As we have said above, in Swift, you cannot use the & symbol to directly obtain the address as in C. If we want to perform pointer operations on a variable, we can use the auxiliary method withUnsafePointer. This method accepts two parameters. The first is any inout type, and the second is a closure. Swift converts the first input to a pointer, and then uses the converted Unsafe pointer as a parameter to call the closure. It looks like this:

 
 

  
  
var test = 10 
  
  
test = withUnsafeMutablePointer(&test, { (ptr: UnsafeMutablePointer<Int>) -> Int in 
  
  
    ptr.memory += 1 
  
  
    return ptr.memory 
  
  
}) 
  
  
 
  
  
test // 11 
 
 

Here we actually did the same thing as the incrementor at the beginning of the article.

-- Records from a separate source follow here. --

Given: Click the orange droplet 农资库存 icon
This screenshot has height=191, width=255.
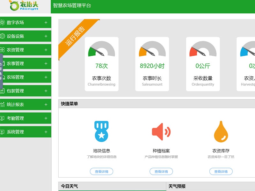Looking at the screenshot, I should [x=221, y=131].
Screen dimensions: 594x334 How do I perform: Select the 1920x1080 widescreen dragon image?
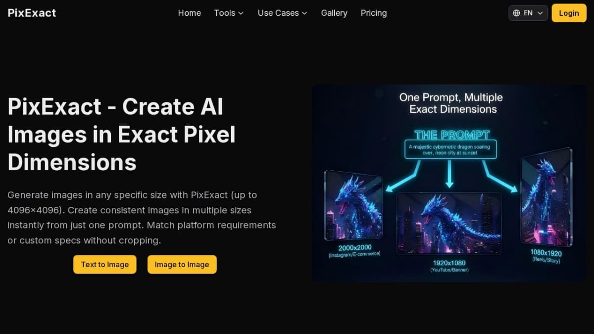[x=448, y=223]
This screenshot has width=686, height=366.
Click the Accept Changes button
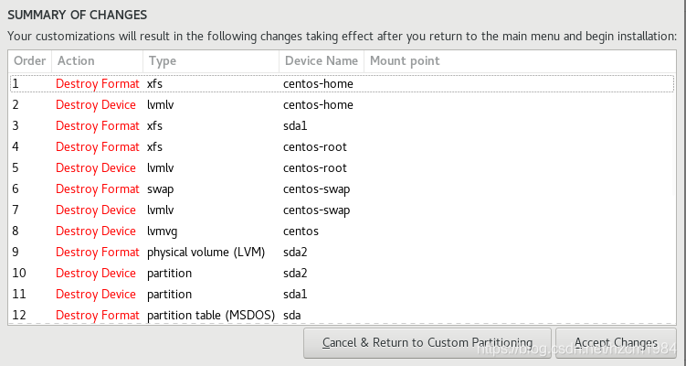click(616, 343)
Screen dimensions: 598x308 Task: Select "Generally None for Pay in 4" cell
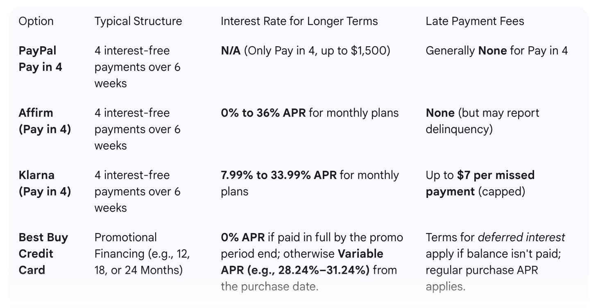(x=496, y=51)
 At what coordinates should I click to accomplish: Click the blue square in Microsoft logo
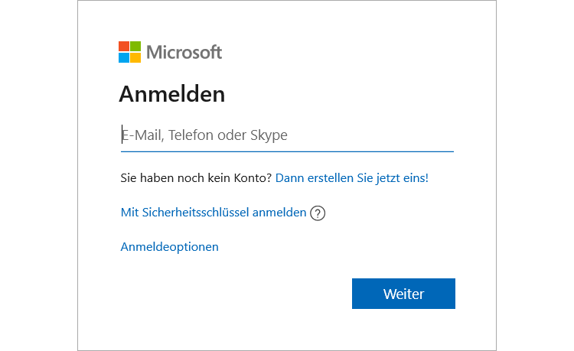124,57
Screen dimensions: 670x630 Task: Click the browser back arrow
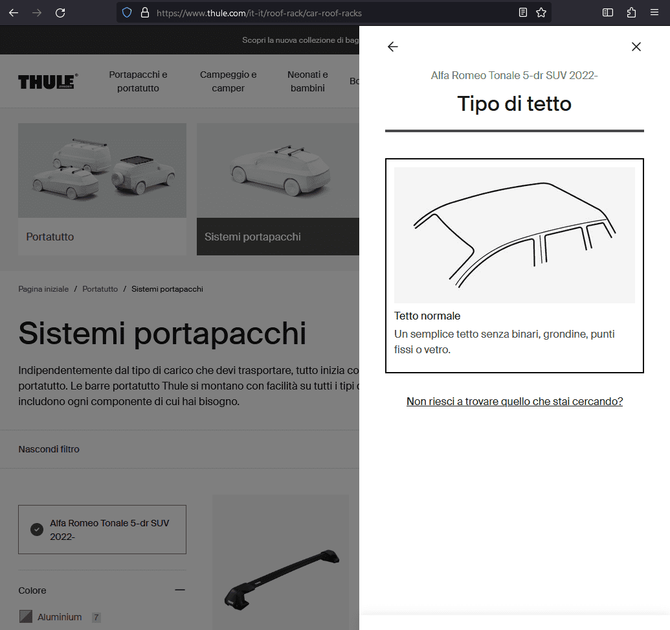click(13, 12)

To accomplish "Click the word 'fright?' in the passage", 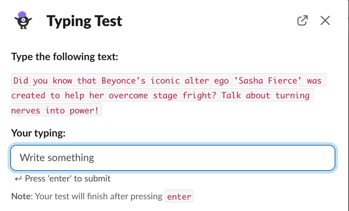I will coord(199,95).
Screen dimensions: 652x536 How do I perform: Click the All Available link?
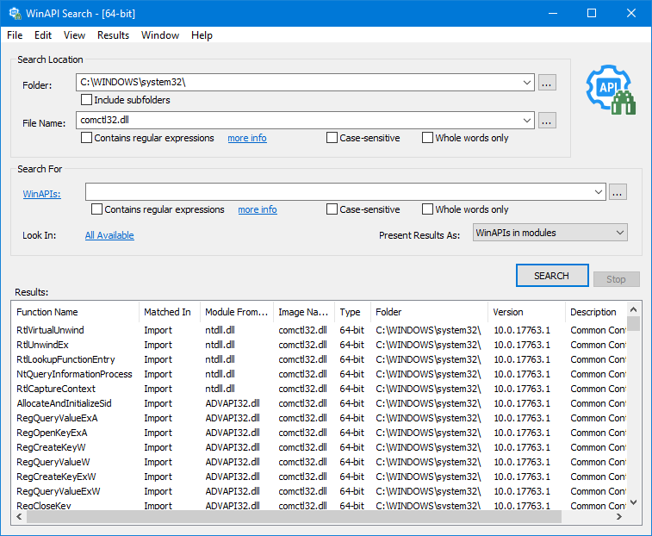coord(109,235)
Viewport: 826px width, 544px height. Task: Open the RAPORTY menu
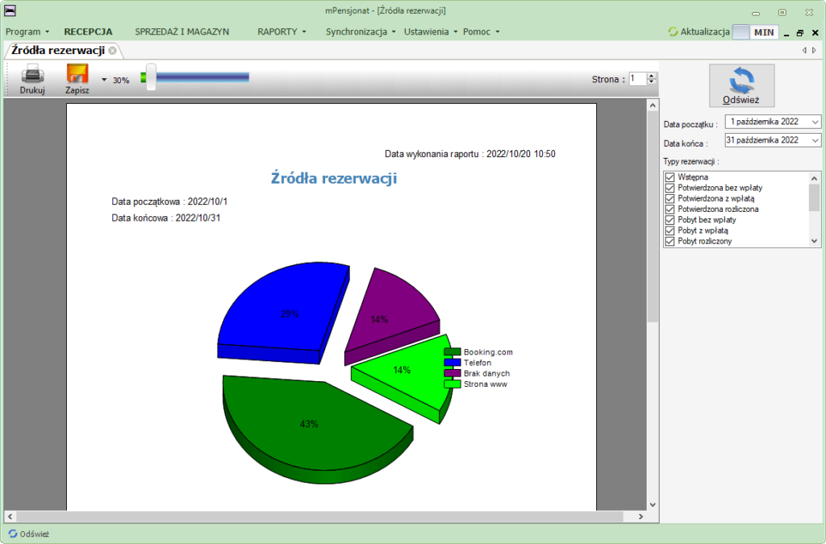282,31
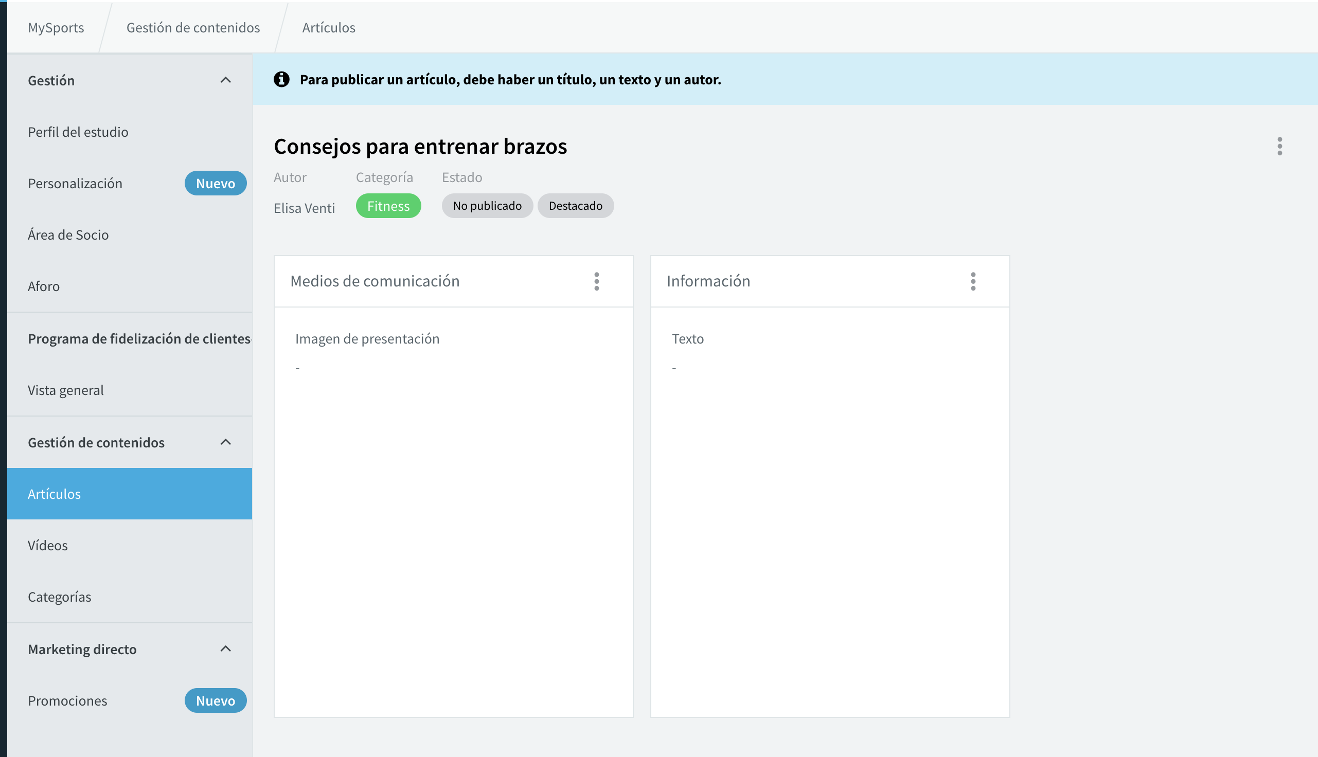Select the Fitness category tag
This screenshot has width=1318, height=757.
pyautogui.click(x=388, y=206)
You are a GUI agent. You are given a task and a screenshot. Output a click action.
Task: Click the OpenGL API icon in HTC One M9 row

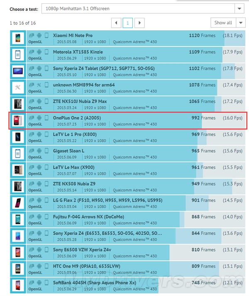32,266
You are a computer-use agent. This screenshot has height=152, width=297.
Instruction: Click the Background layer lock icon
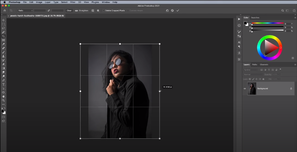(x=291, y=88)
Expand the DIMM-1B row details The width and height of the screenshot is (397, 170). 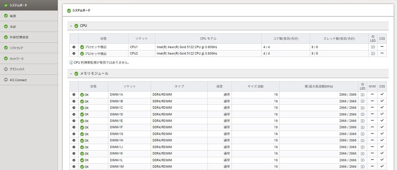coord(74,101)
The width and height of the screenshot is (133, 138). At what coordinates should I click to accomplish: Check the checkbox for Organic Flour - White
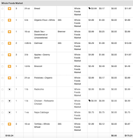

The difference is that we do not need to call a method to convert the value to a pointer. The benefits of doing so are obvious for those pointer operations that only execute once. The intention of "we just want to do something about this pointer" can be clearer and clearer.

UnsafeBitCast

UnsafeBitCast is a very dangerous operation that forcibly converts the memory to the target type pointed to by a pointer. Because this type of conversion is performed outside of Swift type management, the compiler cannot ensure that the obtained type is correct. You must be clear about what you are doing. For example:

 
 

  
  
let arr = NSArray(object: "meow") 
  
  
let str = unsafeBitCast(CFArrayGetValueAtIndex(arr, 0), CFString.self) 
  
  
str // “meow” 
 
 

Because NSArray can store any NSObject object, when we use CFArrayGetValueAtIndex to take the value from it, the result will be an UnsafePointer <Void>. Because we understand that the object contains a String, we can directly convert it to a CFString.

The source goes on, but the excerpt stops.